Hi,
I need a script that can automatically kill all processes named "webrepn" and "webrebw" if idle for more than 30 minutes.
Then I will have a Cron Job to run the script every night or 2-3 times a day depends on how this script helps.
Right now, I run "ps -ef | grep webrebn" and "kill -9 PID" to kill the idle processes using PID if I see any. Then repeat for "webrepw". The problem is if I forget to do so for couple days, my system will be very slow.
Would anybody help me out here?
If you want to kill suspect_process if TIME > 30 minutes, I would do the following:
line=`ps -ef | grep suspect_process | grep -v grep`
pid=`echo $line | cut -f 2 -d " "`
minutes=`echo $line | cut -f 7 -d " " | cut -f 2 -d :`
if [ $minutes -gt 30 ]; then
kill -9 $pid
# Record what happened to log file
fi
I don't have the scenario to test this correctly.
TIME on my computer is like 00:00:00 - I cut the middle columns assuming that's the minutes.
STIME would be more awkward to use. On my computer it says something like Mar22. You could certainly use that kind of data, but it's going to be awkward dealing with new month, etc.
If the process is idle, why does it make the computer slow?
I should not use the word "IDLE" then. Normally, our online reports have 30 min time out. However, if the user closed/exit our online report menu improperly, then the process will still running for days even weeks. When more and more of this kind of processes running, our system will slow down.
If I run "ps auxw | grep webrepn", I get this:
USER PID %CPU %MEM SZ RSS TTY STAT STIME TIME COMMAND
userau 307408 13.9 0.0 3256 3200 - A 06:02:22 145:06 fglrun webrepn
userau 499886 11.5 0.0 3256 3200 - A 07:23:58 101:33 fglrun webrepn
userau 610386 11.3 0.0 3256 3200 - A 08:17:22 87:09 fglrun webrepn
Look at under %CPU, 10% for each one, it really will slow down the system.
So two things I need here, 1) to find out the pid of those process, 2) kill them.

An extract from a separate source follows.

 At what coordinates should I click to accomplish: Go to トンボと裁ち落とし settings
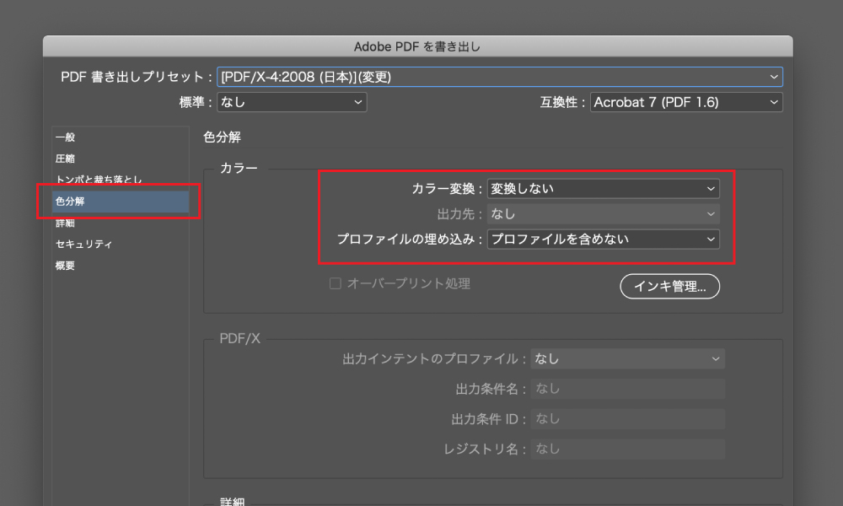coord(99,180)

Yes, it's like a runaway process, not an idle script. Now it makes sense.
To find the pid and kill it, you can use or modify the script I sent before. It automatically finds the pid of the process, and kills it (I think). It's designed to work with ps -ef output. If you want to switch to ps auxw output, just modify the fields retrieved by the cut commands. If you are unsure how to do that, just comment out the kill command and insert "echo $minutes" and "echo $pid" commands and play around with the cut commands until it's finding the right data. Then uncomment the kill line, and run it to verify that it works (kills the runaway process).